SOURCE DOCUMENT

Dealing with labor shortages

The Bottom Line

ISSN: 0888-045X

Article publication date: 1 December 2000

551

Keywords

Citation

Holt, G. (2000), "Dealing with labor shortages", The Bottom Line, Vol. 13 No. 4. https://doi.org/10.1108/bl.2000.17013dab.001

Publisher

:

Emerald Group Publishing Limited

Copyright © 2000, MCB UP Limited


Dealing with labor shortages

Dealing with labor shortages

Keywords Employers, Employment, Labour market, Benefits, Compensation, Training

Introduction

At meetings where librarians gather, conversations almost always turn to the problems of recruitment and retention of qualified staff. In such a conversation at a recent ALA convention, one library director proclaimed that she has 22 professional and high-level paraprofessional vacancies in her medium-size public library. Some slots have been vacant for more than a year. Another director noted that her institution recruits constantly for staff at all levels. She reported that she was unable to hire as many qualified staff as she needs. A third said that in the next five years, her institution will lose almost all of its professional staff through retirement, and she is certain she would not be able to replace them with staff who have comparable skills. A fourth, the director of a large library, asserted that even though he has raised salaries "dramatically," he cannot hire the staff he needs at any, but the low, unskilled levels. The fifth, the head of a university library, talked about how he had divided up previous professional library duties and handed them in smaller pieces to graduate students "who fortunately have to work cheap." He ensured quality through tight supervision by a librarian. A sixth, throwing up her hands, proclaimed dramatically that, because of a shortage of library professionals, "we are witnessing the end of librarianship as we know it."

The library labor shortage is hardly new. Throughout the last decade, those who attempted to hire cataloguers, children's librarians, school media specialists and MLS managers for small and rural libraries have faced continuing or growing professional shortages. Had representatives of these organizations and specialties been involved in the convention conversation, they might well have asked, "What else is new?" Because those shortages continue and grow worse, many library governing bodies and administrators are changing their recruitment and retention strategies. The remainder of this column is about how libraries, my library in particular, have been dealing with the current, hot staff market.

Recruitment of professionals

Not long ago one of my branch managers called to tell me that the director of another close-by library district was visiting SLPL's library branches openly recruiting staff, especially professionals. I was both amused and flattered. I felt like the college basketball coach who had recruited and trained a star-quality team that another coach had to steal away rather than developing equally high-quality stars in the other system. Although crude in its nature, this simplistic recruitment mechanism demonstrates how cross-system recruitment has become commonplace. Far more effective recruitment tactics exist.

OBJECTIVE 1
Duplicate the article on library labor shortages from "The library labor" to "hot staff market.".
OBJECTIVE 2
Condense the paragraph of the article on library labor shortages that begins "The library labor shortage is hardly new" into a shorter version that keeps its main facts.
The dataset items are separate from the article on library labor shortages.

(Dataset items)

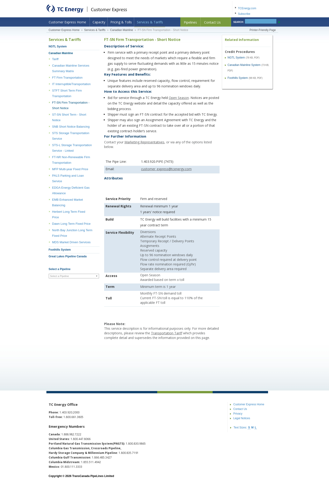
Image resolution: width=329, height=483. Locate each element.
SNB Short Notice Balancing (71, 126)
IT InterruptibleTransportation (71, 84)
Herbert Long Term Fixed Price (68, 214)
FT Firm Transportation (67, 77)
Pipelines (190, 22)
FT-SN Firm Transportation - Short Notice (71, 105)
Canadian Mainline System (244, 65)
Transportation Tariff (166, 333)
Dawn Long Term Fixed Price (71, 223)
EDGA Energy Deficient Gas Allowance (71, 190)
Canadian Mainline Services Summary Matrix (70, 68)
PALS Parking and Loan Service (68, 178)
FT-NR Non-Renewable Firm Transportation (71, 159)
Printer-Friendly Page (263, 30)
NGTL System (58, 46)
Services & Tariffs (150, 22)
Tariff (55, 59)
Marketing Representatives (144, 142)
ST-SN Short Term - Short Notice (69, 117)
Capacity (99, 22)
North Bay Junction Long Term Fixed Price (72, 232)
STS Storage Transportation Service (70, 135)
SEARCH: (238, 22)
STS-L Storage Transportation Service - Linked (72, 147)
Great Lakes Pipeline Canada (68, 256)
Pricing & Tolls (121, 22)
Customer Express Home (67, 22)
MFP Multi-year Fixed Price (70, 169)
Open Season (179, 97)
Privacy (237, 413)
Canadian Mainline (121, 30)
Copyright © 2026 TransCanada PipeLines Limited (81, 476)
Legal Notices (241, 418)
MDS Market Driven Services (71, 242)
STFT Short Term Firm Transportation (67, 93)
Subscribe (244, 13)
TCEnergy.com (247, 8)
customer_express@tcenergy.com (166, 169)
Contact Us (212, 22)
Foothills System (60, 249)
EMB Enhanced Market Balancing (67, 202)
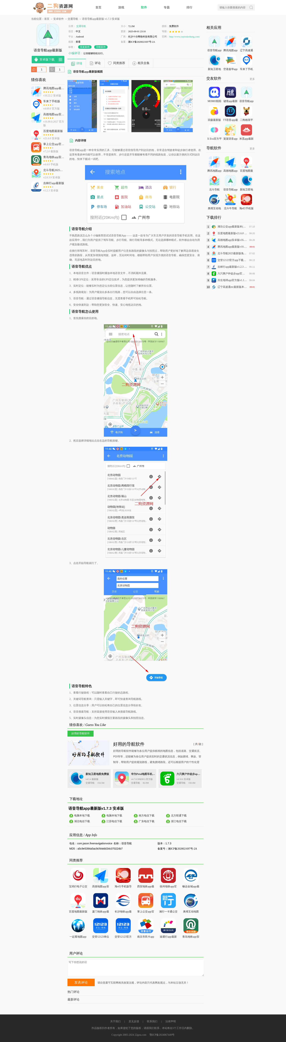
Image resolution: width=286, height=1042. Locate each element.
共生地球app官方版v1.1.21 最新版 (232, 280)
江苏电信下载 (114, 821)
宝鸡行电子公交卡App (78, 887)
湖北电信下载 (82, 821)
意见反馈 (134, 1021)
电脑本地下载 (82, 815)
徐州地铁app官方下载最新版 (168, 887)
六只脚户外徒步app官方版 (189, 774)
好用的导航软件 (128, 744)
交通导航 (73, 18)
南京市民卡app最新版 (145, 937)
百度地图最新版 (78, 911)
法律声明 (170, 1021)
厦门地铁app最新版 (100, 912)
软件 (144, 7)
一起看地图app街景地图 (78, 937)
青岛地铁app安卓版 (190, 937)
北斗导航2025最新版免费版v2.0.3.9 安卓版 (232, 253)
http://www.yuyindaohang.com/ (184, 36)
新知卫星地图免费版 (97, 774)
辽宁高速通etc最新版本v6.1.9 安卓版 (232, 287)
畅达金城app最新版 (190, 887)
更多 (252, 79)
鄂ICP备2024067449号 (162, 1034)
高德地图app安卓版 (100, 887)
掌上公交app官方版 (145, 912)
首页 (98, 7)
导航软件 (101, 47)
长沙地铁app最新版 (123, 912)
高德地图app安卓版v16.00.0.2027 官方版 (232, 240)
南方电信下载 (146, 815)
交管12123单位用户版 (100, 937)
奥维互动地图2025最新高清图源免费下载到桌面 (191, 912)
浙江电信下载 (179, 821)
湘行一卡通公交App (168, 912)
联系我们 (152, 1021)
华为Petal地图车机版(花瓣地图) (143, 774)
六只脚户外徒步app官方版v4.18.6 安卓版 (232, 273)
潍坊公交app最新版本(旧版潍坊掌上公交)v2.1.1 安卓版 (232, 226)
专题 (167, 7)
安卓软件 (58, 18)
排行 (189, 7)
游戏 (121, 7)
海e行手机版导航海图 (123, 887)
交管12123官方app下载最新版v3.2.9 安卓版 (232, 260)
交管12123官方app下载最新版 (123, 937)
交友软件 (85, 47)
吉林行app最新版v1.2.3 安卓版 (232, 266)
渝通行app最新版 (168, 937)
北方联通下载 (179, 815)
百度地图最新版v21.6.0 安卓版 (232, 233)
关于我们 (115, 1021)
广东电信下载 (146, 821)
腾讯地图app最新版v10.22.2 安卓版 (232, 246)
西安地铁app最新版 (145, 887)
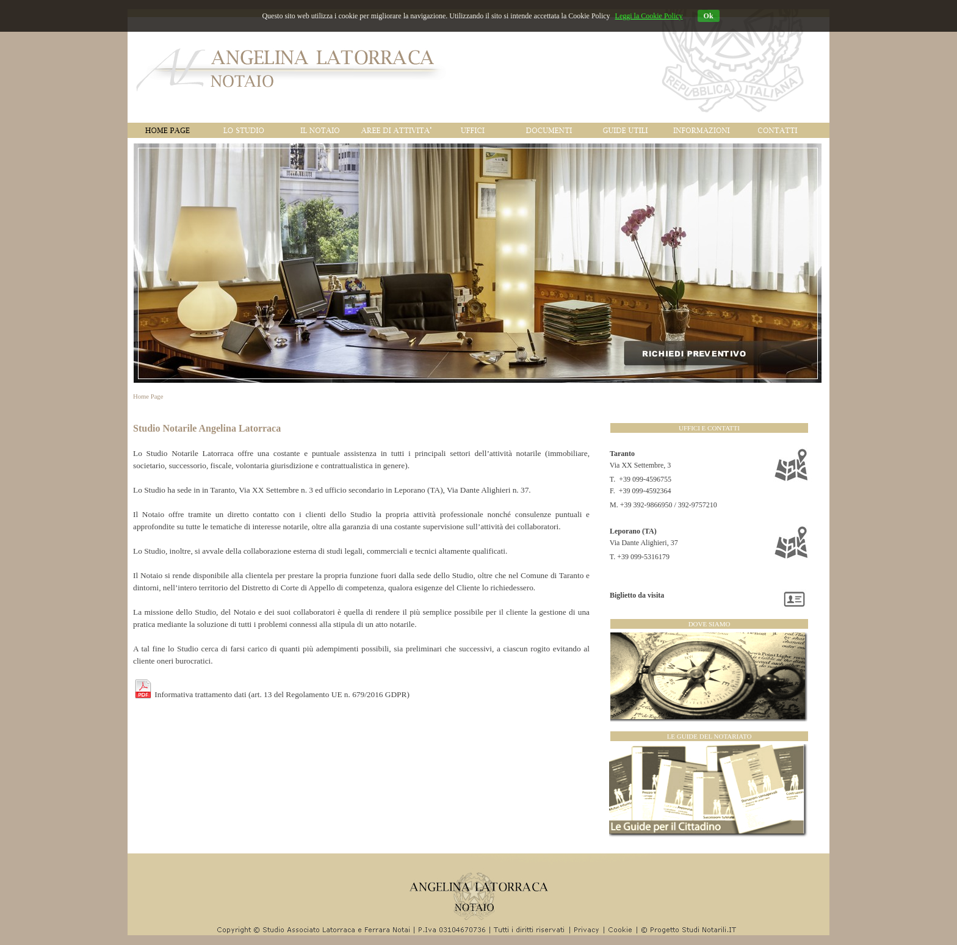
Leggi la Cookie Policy (649, 16)
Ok (708, 16)
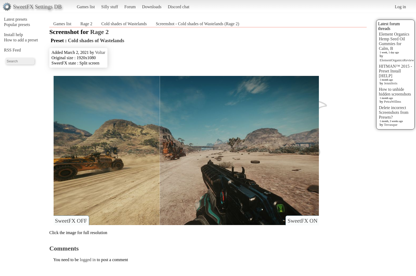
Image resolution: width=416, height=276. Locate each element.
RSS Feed (12, 50)
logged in (88, 259)
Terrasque (390, 125)
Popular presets (17, 24)
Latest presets (15, 19)
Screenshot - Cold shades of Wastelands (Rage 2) (197, 23)
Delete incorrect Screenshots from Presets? (394, 112)
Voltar (100, 52)
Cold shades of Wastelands (124, 23)
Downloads (151, 7)
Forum (130, 7)
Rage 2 (86, 23)
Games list (86, 7)
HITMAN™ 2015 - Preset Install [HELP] (395, 71)
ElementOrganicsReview (397, 60)
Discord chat (178, 7)
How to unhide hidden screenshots (395, 91)
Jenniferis (390, 83)
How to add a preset (21, 40)
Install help (13, 34)
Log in (400, 7)
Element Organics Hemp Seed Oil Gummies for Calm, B (394, 41)
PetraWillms (392, 102)
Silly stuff (109, 7)
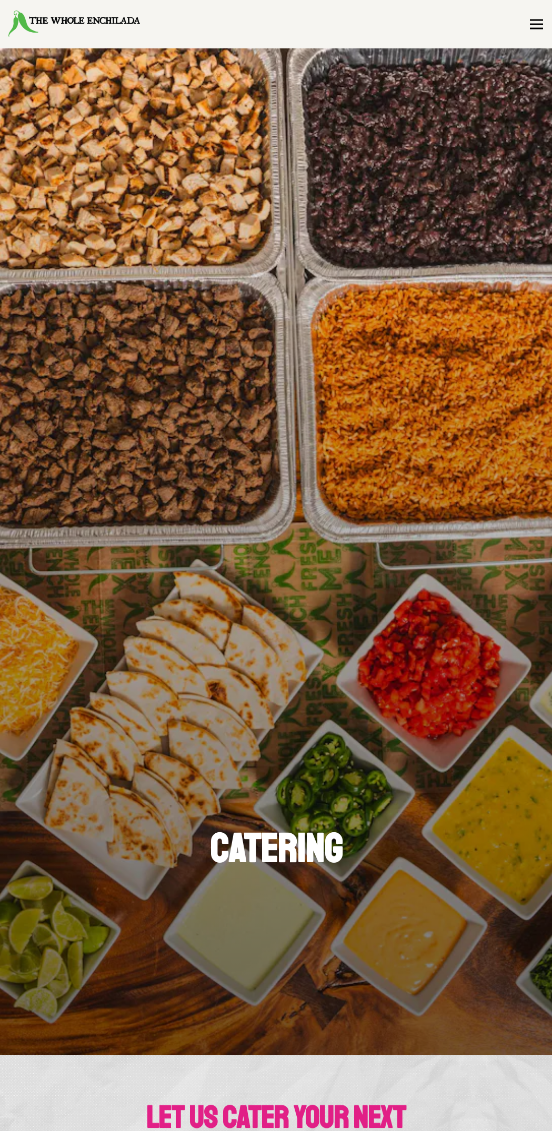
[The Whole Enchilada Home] (74, 24)
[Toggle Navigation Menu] (536, 24)
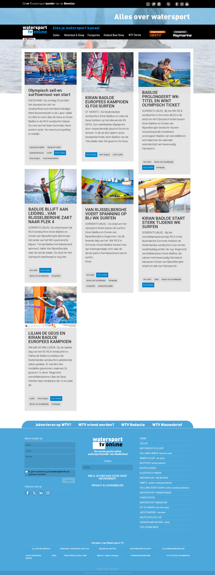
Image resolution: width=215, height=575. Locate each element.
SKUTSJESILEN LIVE (151, 517)
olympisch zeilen (54, 147)
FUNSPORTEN (147, 497)
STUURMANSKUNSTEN (173, 548)
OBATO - (107, 555)
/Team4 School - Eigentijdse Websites (120, 573)
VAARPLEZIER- (152, 458)
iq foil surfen (118, 154)
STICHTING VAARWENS (178, 555)
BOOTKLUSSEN (148, 468)
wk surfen (147, 162)
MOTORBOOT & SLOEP (152, 448)
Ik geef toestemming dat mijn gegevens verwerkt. (49, 473)
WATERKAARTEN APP (140, 548)
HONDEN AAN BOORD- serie (155, 522)
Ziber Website (93, 573)
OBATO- (156, 483)
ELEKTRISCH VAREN (150, 473)
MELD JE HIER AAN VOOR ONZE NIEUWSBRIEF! (107, 477)
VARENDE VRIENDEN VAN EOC (74, 548)
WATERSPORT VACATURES (154, 478)
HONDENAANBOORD (140, 555)
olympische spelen (37, 147)
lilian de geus (35, 158)
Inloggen (85, 573)
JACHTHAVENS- (152, 512)
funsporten (56, 276)
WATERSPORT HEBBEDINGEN (155, 493)
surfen (49, 153)
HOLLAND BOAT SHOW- (164, 488)
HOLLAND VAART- (156, 453)
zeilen (156, 279)
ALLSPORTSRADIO (41, 548)
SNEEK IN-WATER (107, 548)
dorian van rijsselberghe (163, 162)
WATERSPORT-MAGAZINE (153, 502)
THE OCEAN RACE (149, 527)
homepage (160, 167)
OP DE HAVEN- (154, 507)
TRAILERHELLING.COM (75, 555)
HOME (143, 438)
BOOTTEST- (152, 463)
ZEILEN (144, 443)
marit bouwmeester (50, 158)
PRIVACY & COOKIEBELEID (107, 485)
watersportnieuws (37, 153)
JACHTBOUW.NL (33, 555)
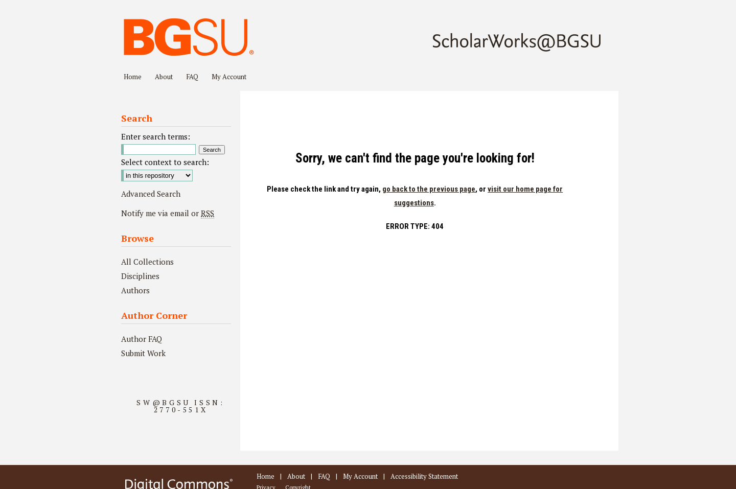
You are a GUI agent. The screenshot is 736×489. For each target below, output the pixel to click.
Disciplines (140, 276)
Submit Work (143, 353)
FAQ (324, 476)
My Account (360, 476)
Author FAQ (141, 339)
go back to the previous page (428, 189)
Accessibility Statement (424, 476)
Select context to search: (165, 162)
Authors (135, 290)
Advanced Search (150, 194)
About (296, 476)
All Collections (147, 262)
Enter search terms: (155, 136)
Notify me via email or (167, 213)
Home (265, 476)
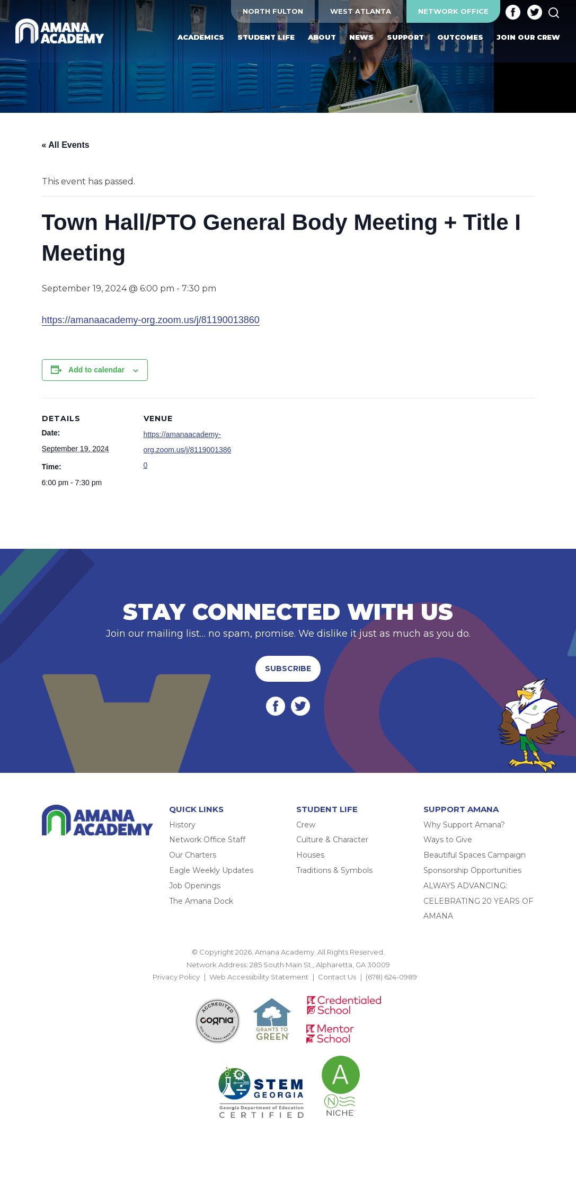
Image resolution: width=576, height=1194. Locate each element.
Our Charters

RIGHT ANSWER 1
The library labor shortage is hardly new. Throughout the last decade, those who attempted to hire cataloguers, children's librarians, school media specialists and MLS managers for small and rural libraries have faced continuing or growing professional shortages. Had representatives of these organizations and specialties been involved in the convention conversation, they might well have asked, "What else is new?" Because those shortages continue and grow worse, many library governing bodies and administrators are changing their recruitment and retention strategies. The remainder of this column is about how libraries, my library in particular, have been dealing with the current, hot staff market.

RIGHT ANSWER 2
Library labor shortages are not new. Over the past decade, libraries trying to hire catalogers, children's librarians, school media specialists, and MLS managers for small and rural libraries have faced continuing or growing shortages of professionals. Because these shortages persist and are getting worse, many library governing bodies and administrators are changing how they recruit and retain staff. The rest of the column describes how libraries, especially the writer's own, are coping with the current hot staff market.